TLS Fingerprint

Some websites prohibit access to some crawler programs by identifying TLS handshake fingerprints. The fingerprint of the golang tls standard library is easy to identify, and req integrates utls, which can simulate other TLS fingerprints to bypass this restriction, such as emulating Chrome browser’s fingerprint:

client := req.C().
	SetUserAgent("Mozilla/5.0 (Macintosh; Intel Mac OS X 10_15_7) AppleWebKit/537.36 (KHTML, like Gecko) Chrome/114.0.0.0 Safari/537.36").
	SetTLSFingerprintChrome() // Simulate the TLS handshake fingerprint of the Chrome browser, so that the website believes that it is the Chrome browser that is accessing.

client.R().Get(url)

Similarly, there are other methods of Client that can be called to simulate other fingerprints, the method list:

  • SetTLSFingerprintChrome: Simulate Chrome browser fingerprint.
  • SetTLSFingerprintFirefox: Simulate Firefox browser fingerprint.
  • SetTLSFingerprintEdge: Simulate Edge browser fingerprint.
  • SetTLSFingerprintQQ: Simulate QQ browser fingerprint.
  • SetTLSFingerprintSafari: Simulate Safari browser fingerprint.
  • SetTLSFingerprint360: Simulate 360 browser fingerprint.
  • SetTLSFingerprintIOS: Simulate IOS fingerprint.
  • SetTLSFingerprintAndroid: Simulate Android fingerprint.
  • SetTLSFingerprintRandomized: Simulate randomized fingerprint.

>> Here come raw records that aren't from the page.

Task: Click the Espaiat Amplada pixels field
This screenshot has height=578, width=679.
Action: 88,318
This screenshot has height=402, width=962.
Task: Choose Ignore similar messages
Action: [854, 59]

If the server checks the fingerprint more strictly, you can also try calling SetTLSFingerprint directly and passing in the ClientHelloID of utls to specify the specific fingerprint version.

If you need more flexible fingerprint customization, you can also try to use utls to construct the handshake function and call SetTLSHandshake of Client to customize it.